# Import of Household Goods



## conklinwh (Dec 19, 2009)

It is now time for us to convert from FMM to "non inmigrante" when we return the end of December. As with a lot of folk, this has been held up by our inability to sell our house in the US at anything reasonable. In the past, there has been value to timing the old FM3 to the household move even though we don't have a huge amount.
I gather from a lot of threads that there really isn't much value now in waiting since the "non-inmigrante" must be initiated in Mexico within 30 days of arriving with FMMs.
We won't have any financing or residency proof issues.
Question is that in the past there was value to moving goods within 6 months of receiving FM3.
Is there any value under the new system in moving goods within 6 months of receiving "non-inmigrante" versus say a year?

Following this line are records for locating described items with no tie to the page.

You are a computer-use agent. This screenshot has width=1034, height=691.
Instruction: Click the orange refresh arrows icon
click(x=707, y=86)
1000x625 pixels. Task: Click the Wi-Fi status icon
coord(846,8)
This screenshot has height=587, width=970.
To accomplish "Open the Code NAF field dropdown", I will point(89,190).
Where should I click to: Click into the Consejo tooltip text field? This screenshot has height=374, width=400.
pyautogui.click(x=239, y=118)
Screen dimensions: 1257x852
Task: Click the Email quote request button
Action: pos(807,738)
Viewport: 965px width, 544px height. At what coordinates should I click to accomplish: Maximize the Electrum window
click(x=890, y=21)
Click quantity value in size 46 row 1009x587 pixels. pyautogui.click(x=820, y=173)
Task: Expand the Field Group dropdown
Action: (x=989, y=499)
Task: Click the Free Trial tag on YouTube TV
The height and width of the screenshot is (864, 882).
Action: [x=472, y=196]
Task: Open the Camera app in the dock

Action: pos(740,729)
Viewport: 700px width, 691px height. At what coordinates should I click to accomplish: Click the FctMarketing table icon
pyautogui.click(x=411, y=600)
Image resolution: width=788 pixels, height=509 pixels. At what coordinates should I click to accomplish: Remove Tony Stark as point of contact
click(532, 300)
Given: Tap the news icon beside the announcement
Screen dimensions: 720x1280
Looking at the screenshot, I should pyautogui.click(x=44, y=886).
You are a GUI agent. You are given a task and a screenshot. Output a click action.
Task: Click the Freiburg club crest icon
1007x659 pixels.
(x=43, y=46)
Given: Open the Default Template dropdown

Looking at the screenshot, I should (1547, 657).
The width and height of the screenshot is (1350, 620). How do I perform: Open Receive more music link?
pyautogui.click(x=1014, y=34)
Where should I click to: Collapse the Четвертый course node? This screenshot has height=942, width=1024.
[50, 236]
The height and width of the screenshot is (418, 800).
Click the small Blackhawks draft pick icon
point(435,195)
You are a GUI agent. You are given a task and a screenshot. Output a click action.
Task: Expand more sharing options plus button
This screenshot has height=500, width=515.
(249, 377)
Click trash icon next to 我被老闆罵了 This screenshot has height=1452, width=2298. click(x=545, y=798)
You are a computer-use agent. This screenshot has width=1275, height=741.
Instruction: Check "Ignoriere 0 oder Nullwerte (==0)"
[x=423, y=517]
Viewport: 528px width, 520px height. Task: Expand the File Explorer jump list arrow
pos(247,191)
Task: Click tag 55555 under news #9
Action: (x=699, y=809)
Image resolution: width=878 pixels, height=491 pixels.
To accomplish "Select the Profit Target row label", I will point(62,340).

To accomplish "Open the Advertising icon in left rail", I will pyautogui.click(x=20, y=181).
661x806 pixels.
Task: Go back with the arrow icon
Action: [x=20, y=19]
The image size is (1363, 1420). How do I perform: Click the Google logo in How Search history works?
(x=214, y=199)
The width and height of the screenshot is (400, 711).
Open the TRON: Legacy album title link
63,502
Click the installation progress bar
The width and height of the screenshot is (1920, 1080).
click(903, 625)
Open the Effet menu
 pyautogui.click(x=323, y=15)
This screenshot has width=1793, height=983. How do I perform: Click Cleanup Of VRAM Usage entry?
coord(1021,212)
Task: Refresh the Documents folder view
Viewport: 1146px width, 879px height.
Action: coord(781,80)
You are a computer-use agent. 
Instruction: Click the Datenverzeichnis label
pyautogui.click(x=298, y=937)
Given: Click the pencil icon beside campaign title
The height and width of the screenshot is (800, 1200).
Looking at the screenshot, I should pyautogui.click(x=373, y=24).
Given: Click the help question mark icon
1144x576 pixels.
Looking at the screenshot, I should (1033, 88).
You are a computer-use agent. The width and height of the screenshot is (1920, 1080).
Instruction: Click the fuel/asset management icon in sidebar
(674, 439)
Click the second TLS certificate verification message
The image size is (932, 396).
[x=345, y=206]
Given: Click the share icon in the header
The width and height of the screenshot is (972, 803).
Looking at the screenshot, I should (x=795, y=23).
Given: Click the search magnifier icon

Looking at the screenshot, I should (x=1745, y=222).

If so, what is required?


----------



## RVGRINGO (May 16, 2007)

I don't have a good answer for that one, since the changes that you are aware of. If you are moving with a commercial mover, they will arrange the necessary documentation through their broker.
Frankly, I don't think there is much 'value' in moving more than you can manage in your own vehicle, perhaps with a U-Haul to Laredo, a self storage unit and another trip or two to pick up the rest. The cost of moving a household to Mexico is often more than re-furnishing in Mexico. It may be time for that huge garage/yard sale.
When we first moved to Mexico, we did that with just boxes of clothing, kitchen stuff, books, etc. with one very full Pathfinder, a pod on top and a small U-Haul trailer as far as Laredo. In a day or two, we had a mattress on the floor, a stove, refrigerator and propane tanks; the bare necessities. Then, we found sources for the rest and furnished the house quite nicely, for less than the cost of shipping would have been.


----------



## conklinwh (Dec 19, 2009)

We actually have a 2BR casita that is already furnished in the Mexican style. I lived in Asia for 6 years, in the 80's, before retiring, and brought back a number of Chinese antiques.
My plan would be to take a Uhaul to Texas, where we have a neighbor with a trailer that they used to import what they wanted. They initiated FM3 in Dallas and had a stamped list of belongings, with tax value, but that was under the old system. Don't plan on a commercial mover but you will really need some good soft furniture as well as some personal favorite antiques and wall hangings.
I will stifle myself on my 8 ft framed ancestor portrait scrolls and my entrance to a Chinese bed, even though all are late Qing.


----------



## RVGRINGO (May 16, 2007)

Hope you don't mind that I edited your post, but it had a lot of errors.
No need to stifle yourself; I saw lots of fantastic stuff on my travels through Asia in the early 1970s.
In our area, there are many good furniture makers who can make upholstered furniture that is quite comfortable. Several make stuff for the US market, including Ethan Allen's line of leather furniture. So, if anyone has trouble finding things, a trip to Guadalajara might be in order. There are also factories in nearby Ocatlan; hard to find, but asking around is worth it. There is also a guy in Ajijic, who builds couches for export to the USA.


----------



## conklinwh (Dec 19, 2009)

Don't mind at all, in fact my normal recipients would probably cheer.
We do go to Tlaquepaque & Tonala fairly frequently as have friends with tiendas that do bulk purchasing.
Mexico has a lot of great things, including leather furniture, but what we have never found other than imports are good mattresses and a really comfortable stuffed chair. Bought imported US length mattresses but cost of good stuffed chair is pretty high. We did import one in back of SUV which did get some chuckles at checkpoints.
However, that really secondary to our sorting Chinese antiques as brought back totally full 20 foot container.
However, this getting off the subject. I gather that there is no longer a process that gives reduced rates for import within 6 months of resident visa.


----------



## RVGRINGO (May 16, 2007)

I really don't know if that 'window' still exists. If you are going to bring that much, I would contact Aduana, or at least a Consulate, and confirm that situation, as well as determining if there is any duty on antiques at all.
Sorry that I don't have any further details.


----------



## conklinwh (Dec 19, 2009)

Thanks, I do understand.
Luckily we have consulate near by.


----------